Georgetown Street Medicine Outreach Group Seeks to Better Understand Health Challenges of DC’s Unhoused People | School of Medicine


Medical students involved in the Georgetown Street Medicine Outreach group gain insight into the range of health challenges facing unhoused people. (Image: “Homeless – Church Steps” by gawnesco is licensed under CC BY-NC-ND 2.0.)

Posted in News Stories

(June 10, 2022) — In an effort to provide basic medical assistance to people experiencing homelessness around Dupont Circle, members of the Georgetown Street Medicine Outreach (GSMO) group recently assembled first aid kits to distribute along with meals, snacks and bottled water. A secondary goal for the students is to gain insight into the range of health challenges facing unhoused people, from immediate health concerns such as drug overdose to long-term health risks like heart disease.

“The kits address wound prevention and care, infection, hygiene, and exposure to sun and weather, which are some of the challenges unhoused populations face,” said Daisy Furlong (M’25), who spearheaded organizing the event.

Run by four first-year medical students, the GSMO met in the Caduceus Student Lounge between the last day of classes and the start of their spring exams to put the kits together. The GSMO student leaders also organize medical student volunteers and manage the budget for the weekly food distributions.

A group of five people stand around a table putting first aid items into plastic zip-top bags.
Students with the Georgetown Street Medicine Outreach assembled first aid kits to be distributed along with food items to individuals experiencing homelessness.

More Than a First Aid Kit

The kits included masks, gloves, sunscreen, hand sanitizer, bleach wipes, alcohol pads, antibiotic ointment, bandages and gauze of various sizes. The medical students also included a list of local resources in the kits, such as House of Ruth, which provides child care and therapy for women affected by domestic violence, and Miriam’s Kitchen, which offers daily free meals.

“The kits will be handed out as part of our weekly food distribution around Dupont Circle,” Furlong explained. “Once a week, a few volunteers go to distribute homemade dinners, like burritos, quesadillas, burgers or sandwiches (with meat and vegetarian options), plus snacks and water bottles, as well as naloxone.”

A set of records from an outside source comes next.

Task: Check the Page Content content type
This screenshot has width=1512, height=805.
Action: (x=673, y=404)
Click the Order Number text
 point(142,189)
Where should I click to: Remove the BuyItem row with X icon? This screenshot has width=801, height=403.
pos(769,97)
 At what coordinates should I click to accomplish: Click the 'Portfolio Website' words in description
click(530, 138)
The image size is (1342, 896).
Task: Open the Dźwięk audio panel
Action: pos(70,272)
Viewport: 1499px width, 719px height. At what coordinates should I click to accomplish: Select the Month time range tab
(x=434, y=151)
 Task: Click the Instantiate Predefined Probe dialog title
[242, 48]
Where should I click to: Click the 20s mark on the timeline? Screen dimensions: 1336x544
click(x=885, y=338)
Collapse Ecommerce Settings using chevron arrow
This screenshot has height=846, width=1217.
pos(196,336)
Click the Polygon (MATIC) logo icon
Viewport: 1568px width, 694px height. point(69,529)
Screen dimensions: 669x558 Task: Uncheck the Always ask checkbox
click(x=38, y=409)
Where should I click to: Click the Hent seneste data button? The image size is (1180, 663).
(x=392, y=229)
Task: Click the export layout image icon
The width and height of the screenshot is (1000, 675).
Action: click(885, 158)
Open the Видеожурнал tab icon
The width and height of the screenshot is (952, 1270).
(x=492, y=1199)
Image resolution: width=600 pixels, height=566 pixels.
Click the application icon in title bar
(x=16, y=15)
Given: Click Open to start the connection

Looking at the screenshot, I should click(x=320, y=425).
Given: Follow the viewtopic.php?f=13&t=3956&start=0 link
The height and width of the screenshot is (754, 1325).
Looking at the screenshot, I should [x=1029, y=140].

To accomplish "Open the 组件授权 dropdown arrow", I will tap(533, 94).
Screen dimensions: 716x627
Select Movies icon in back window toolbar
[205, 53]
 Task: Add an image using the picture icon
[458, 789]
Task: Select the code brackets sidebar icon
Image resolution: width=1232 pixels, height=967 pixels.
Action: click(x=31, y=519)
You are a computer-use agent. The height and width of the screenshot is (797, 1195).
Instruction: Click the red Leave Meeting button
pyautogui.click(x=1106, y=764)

Naloxone can reverse the effects of an opioid overdose. The medical students received the naloxone from a partnership with the DC Department of Public Health.

GSMO members also discussed some of the more longitudinal health challenges that people who are unhoused often deal with, such as management of chronic illnesses like diabetes or heart disease.

Building Community Partnerships

The group is currently working on a new pilot patient navigator program at Miriam’s Kitchen in partnership with Unity Health, under the supervision of the group’s faculty advisor, Tobie-Lynn Smith, MD, MPH, MEd, FAAFP, an associate professor of family medicine.

“Unity Health works twice a week at Miriam’s Kitchen providing health care services, and this program aims to help guests navigate and utilize the many resources that are available to them,” Furlong said. “We are looking forward to working with our first participants this summer and learning more about how to shape the program to best match their health care access needs.”

“The patient navigators will be Georgetown medical students, who will conduct one-on-one interviews to establish trusting relationships, accompany patients to their appointments, organize future follow-up appointments or procedures, explain doctor’s notes and care instructions under physician supervision, and support patients mentally, physically and emotionally,” said Sarah Hsieh (M’25), a GSMO student leader who has been volunteering with Miriam’s Kitchen for over three years.

GSMO encourages any physician or medical student interested in the program to reach out to the group. “This is a really new program in the beginning stages, and we would love all the advice, support and participation we can get!” Furlong said.